Der Widerspruchsbescheid vom 01.10.1999 ist am 07.10.1999 per Einschreiben der Klägerin zugestellt worden. Gemäß § 4 Abs. 1 1. Hlbs. Verwaltungszustellungsgesetz gilt bei der Zustellung durch die Post mittels eingeschriebenen Briefes dieser mit dem dritten Tag nach der Aufgabe zur Post als zugestellt; es sei denn, dass das zuzustellende Schriftstück nicht oder zu einem späteren Zeitpunkt zugegangen ist. Gemäß § 64 Abs. 1 SGG beginnt der Lauf einer Frist mit dem Tage nach der Zustellung, nach § 64 Abs. 2 Satz 1 SGG endet die Monatsfrist mit Ablauf desjenigen Tages des letzten Monats, der nach seiner Zahl dem Tag der Zustellung entspricht. § 64 Abs. 3 SGG regelt weiter, dass dann, wenn das Ende der Frist zum Beispiel auf einen Sonntag fällt, die Frist mit Ablauf des nächsten Werktages endet. Der am 07.10.1999 zur Post gegebene Widerspruchsbescheid vom 01.10.1999 gilt, da Anhaltspunkte für einen späteren Zugang nicht vorhanden sind, als am 10.10.1999 zugestellt. Die Klagefrist begann somit am 11.10.1999 zu laufen und endete am Donnerstag, dem 10.11.1999. Die Klägerin hat jedoch, wie bereits dargelegt, erst am 26.11.1999 und damit verspätet die Klage eingereicht.
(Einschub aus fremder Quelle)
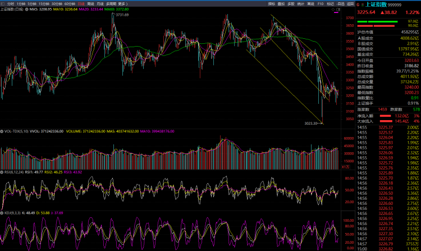Click the round icon beside KDJ(9,3,3)
Viewport: 421px width, 251px height.
(2, 213)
Da die Klagefrist eine gesetzliche Frist ist, die nicht verlängert werden kann (vgl. § 65 SGG) und auf die auch nicht verzichtet werden kann, ist eine nicht fristgerecht eingelegte Klage unzulässig mit der Folge, dass die ihr zugrunde liegenden Bescheide bindend werden (§ 77 SGG) und eine materiellrechtliche Überprüfung nicht möglich ist, wenn nicht Wiedereinsetzung in den vorigen Stand gewährt werden kann.

Nach § 67 Abs. 1 SGG ist auf Antrag Wiedereinsetzung in den vorigen Stand zu gewähren, wenn jemand ohne Verschulden verhindert war, eine gesetzliche Verfahrensfrist einzuhalten. Gemäß § 67 Abs. 2 Satz 3, 4 SGG kann die Wiedereinsetzung auch ohne Antrag gewährt werden, sofern die versäumte Rechtshandlung - hier: das Einlegen der Berufung - binnen eines Monats nach Wegfall des Hindernisses nachgeholt wird. Der Klägerin kann eine Wiedereinsetzung in den vorigen Stand nicht gewährt werden. Zum einen ist angesichts des innerhalb der Klagefrist bei der Beklagten eingegangenen Schreibens der Klägerin vom 28.10.1999 nicht ersichtlich, dass die Klägerin durch äußere Umstände gehindert gewesen wäre, die Klage fristgerecht zu erheben. Zum anderen hätte die Klägerin noch nach Erhalt des Schreibens der Beklagten vom 04.11.1999 die Möglichkeit gehabt, vor Ablauf der Klagefrist zu reagieren. Sie hat aber erst mit Schreiben vom 28.11.1999 mitgeteilt, dass sie im Klagewege gegen die Bescheide der Beklagten vorgehen wolle.

Die Kostenentscheidung beruht auf § 193 SGG. Gründe für eine Zulassung der Revision liegen nicht vor (§ 160 Abs. 2 SGG).